§ **EXERCISE TEXT**
Technical Service Bulletins (TSBs) should be among your very first resources when servicing a vehicle. TSBs can be just as important and helpful as scan tools and test drives. And in some cases they can give you solutions to problems you didn’t even know were there. Of course some TSBs point to issues that are covered under factory warranty or recall campaigns. And in these cases it’s honorable and good business to direct the owner of the vehicle back to his dealership for the specified repair, typically at no cost.
But in most instances TSBs will help you in your daily diagnostic and repair work, and they represent a resource you should rely on. The best place to find the most up-to-date TSBs for Volvos is on their website volvotechinfo.com or on Volvo VIDA.
Customers may complain of a variety of shift quality issues, including soft shifts, slipping, or harsh shifts. These may be caused by problems with hardware or software, but mechanical issues are rare. Most often problems are related to electronic shift control.
Begin with the basics
Certainly the place to start, with transmission issues, as well as with virtually any customer complaint, is to discuss with the motorist, in detail, exactly what their concerns are, and what symptoms they are experiencing. And you’ll want to explore all the angles that may prove helpful in your diagnosis. Does the problem occur when the ambient temperature is hot or cold? Does it occur when the engine is hot or cold? Is it present only after hot soak? Does it happen more when going uphill or when the engine is under load?
There are other questions you might ask. Does the problem occur when the transmission is shifted manually? Do any other symptoms manifest themselves at the same time, like a change in engine sound, or perhaps a “hiccup” in any instrument readings? Are symptoms more common on the highway or in stop-and-go driving? Are symptoms intermittent or repeatable? Is there a MIL illuminated, indicating the likely presence of what are likely to be helpful DTCs? These questions and more will become important pieces of evidence.

§ **DATA FOR REVIEW**
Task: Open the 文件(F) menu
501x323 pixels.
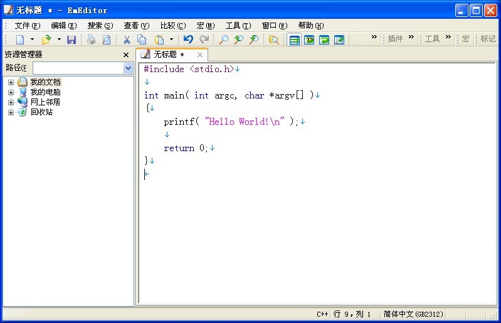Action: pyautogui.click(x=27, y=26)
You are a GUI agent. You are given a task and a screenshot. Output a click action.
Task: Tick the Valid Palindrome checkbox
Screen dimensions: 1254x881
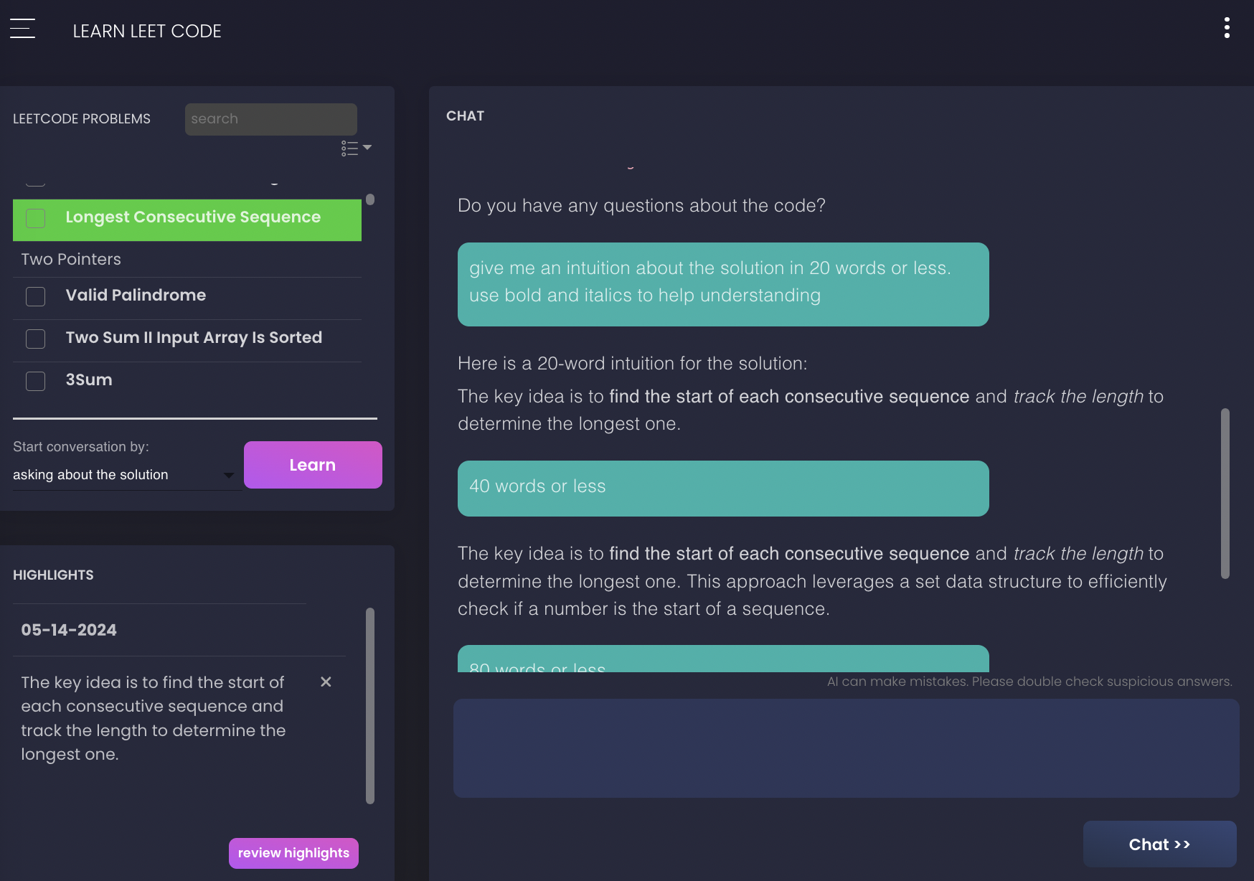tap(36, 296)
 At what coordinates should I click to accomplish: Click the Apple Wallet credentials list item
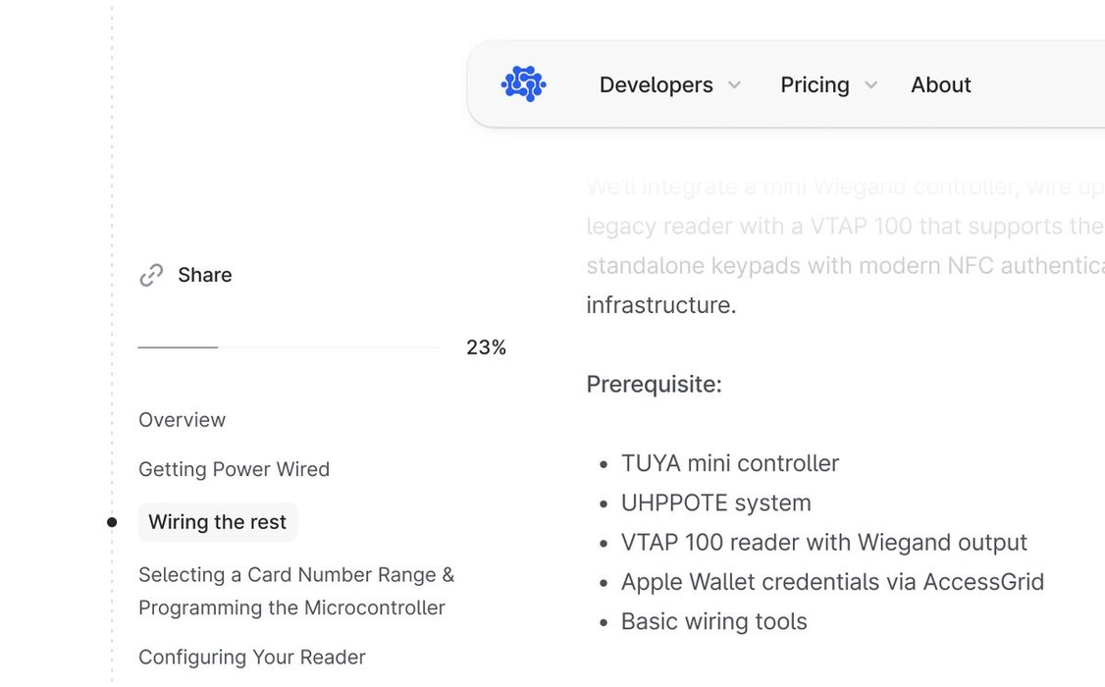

§ **APPLY WHAT YOU READ**
1. Answer these questions from the TSB text, one per line.
(a) Where does the text say the most up-to-date TSBs for Volvos can best be found?
(b) What are shift quality problems most often related to?
(c) What illuminated indicator points to the likely presence of helpful DTCs?
2. Reproduce the TSB text word for word, everything from "But in most" down to "on Volvo VIDA.".

§ **EXPECTED OUTPUTS**
1.
(a) On the website volvotechinfo.com or on Volvo VIDA.
(b) Electronic shift control.
(c) A MIL.

2.
But in most instances TSBs will help you in your daily diagnostic and repair work, and they represent a resource you should rely on. The best place to find the most up-to-date TSBs for Volvos is on their website volvotechinfo.com or on Volvo VIDA.